Cheese Remains Solid - Cowsmo

Cheese Remains Solid

Cash cheese and nonfat dry milk prices held steady on the Chicago Mercantile Exchange on Wednesday. Butter increased a half-cent on one unfilled bid.  Class III futures nudged higher with the October, November and December contracts at $17 or higher.

National Dairy Products Sales Report for the week ending March 21st; cheddar cheese blocks averaged $1.57 per pounds up 1.1 cents from the previous week.  Barrels increased 2.8 cents to average $1.56 per pound, butter decreased 1.3 cents to $1.71, nonfat dry milk fell 6.3 cents to $1.01 and dry whey slipped 0.9 cents to 46.7 cents per pound.

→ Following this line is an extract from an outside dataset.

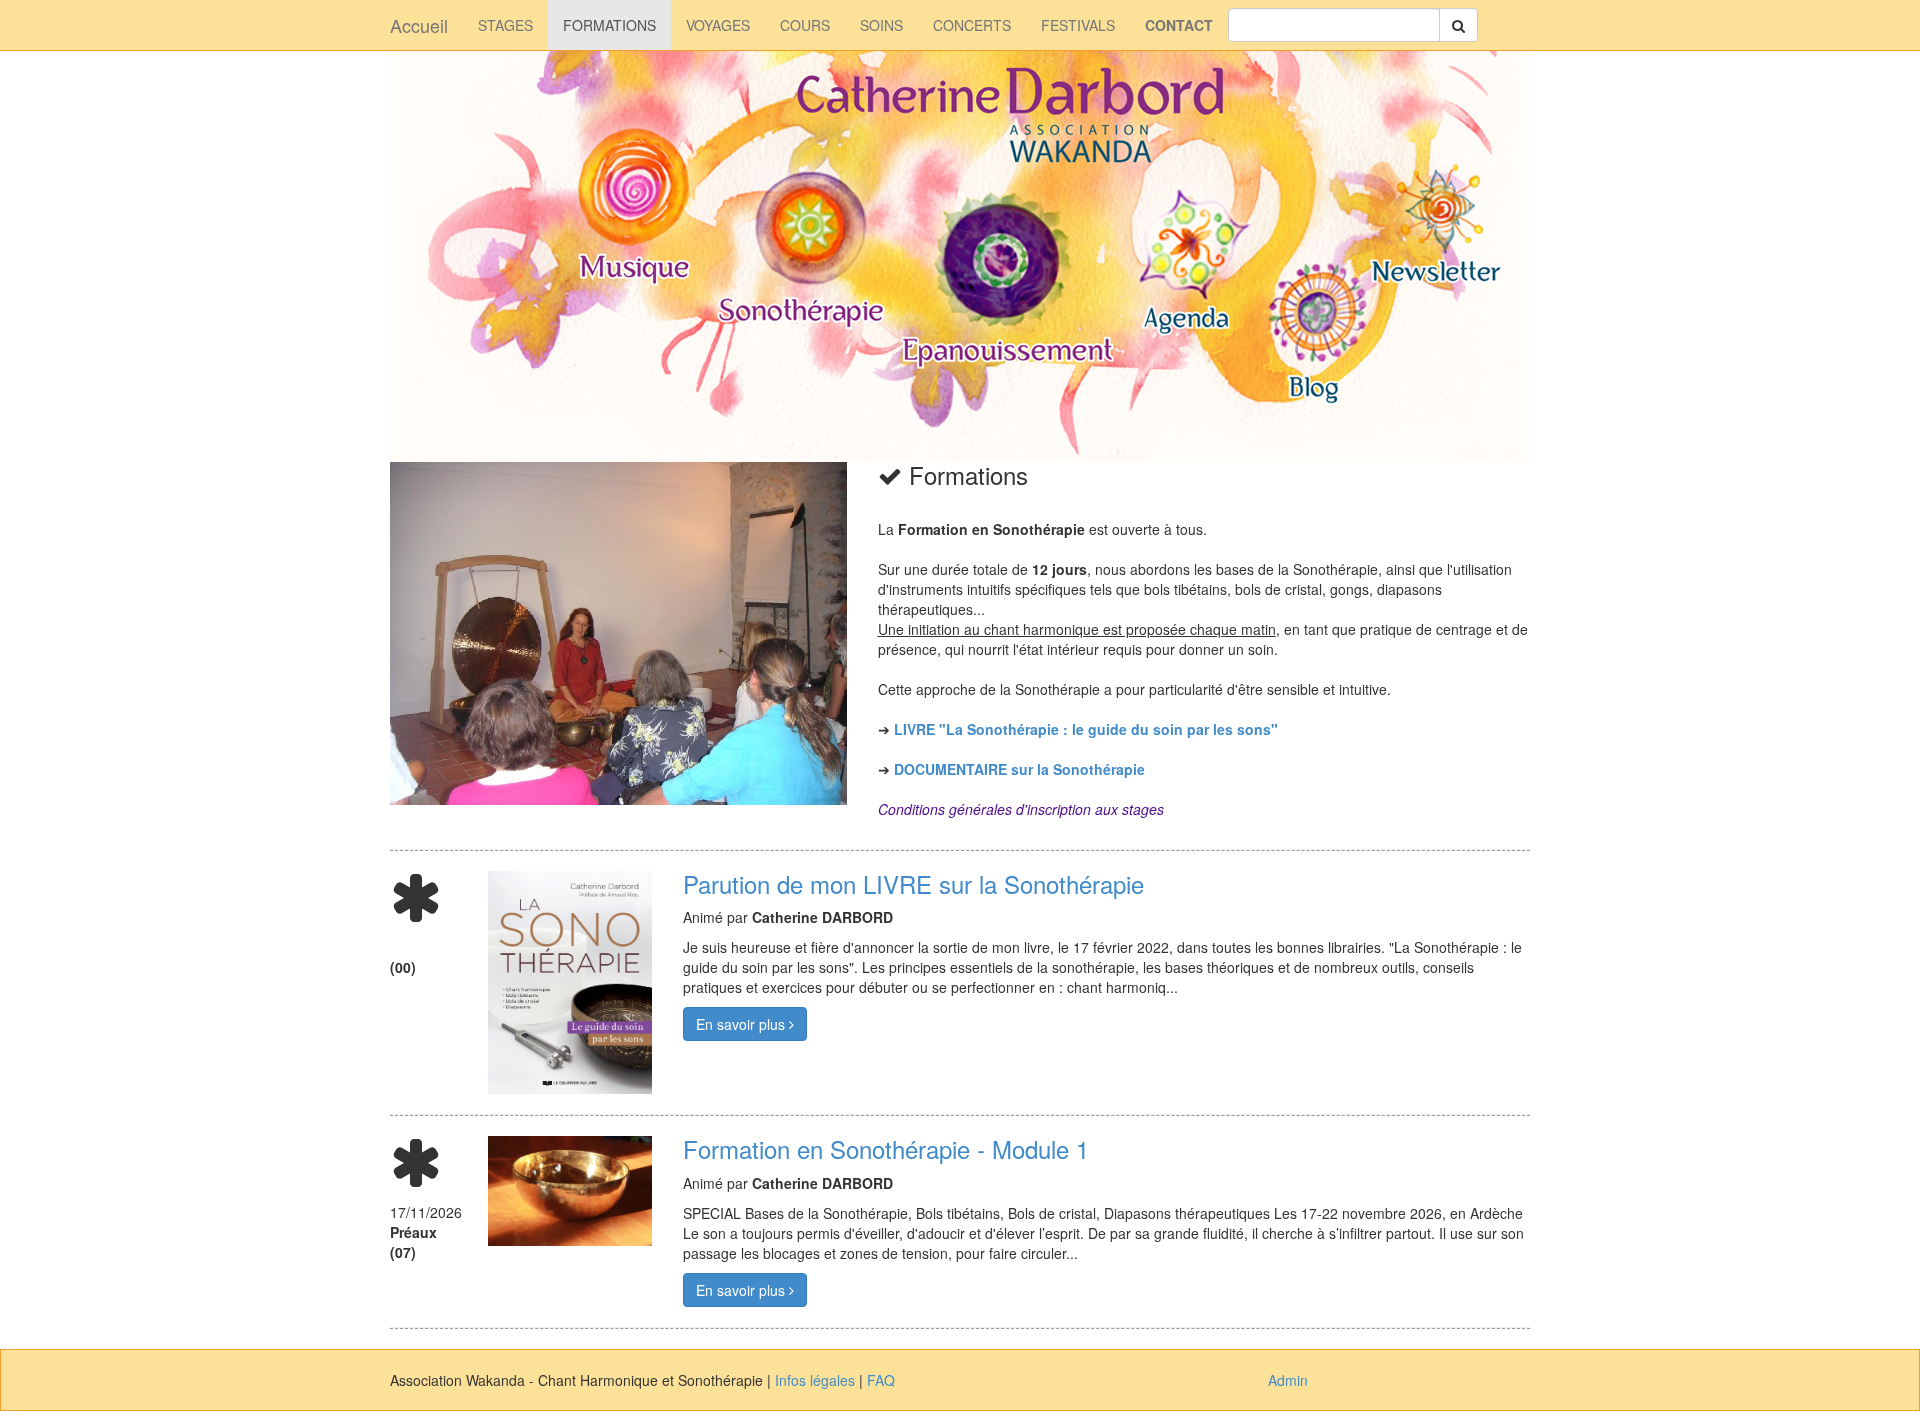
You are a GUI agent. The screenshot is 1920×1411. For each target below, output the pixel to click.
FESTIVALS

Midwest cheese makers are busy taking care of the increasing volumes of milk; Dairy Market News says cheese continues to be a profitable outlet for processors as domestic retail and foodservice demand remains strong. Buyers seem to be willing to buy and hold cheese at these prices as evidenced by the February Cold Storage Report.

Prices of foreign cheeses fell slightly this week, the lower Euro is making imports a little more attractive to some U.S. buyers. Many in the U.S. dairy industry are waiting to see how European producers will react once the production quotas come off on April 1st.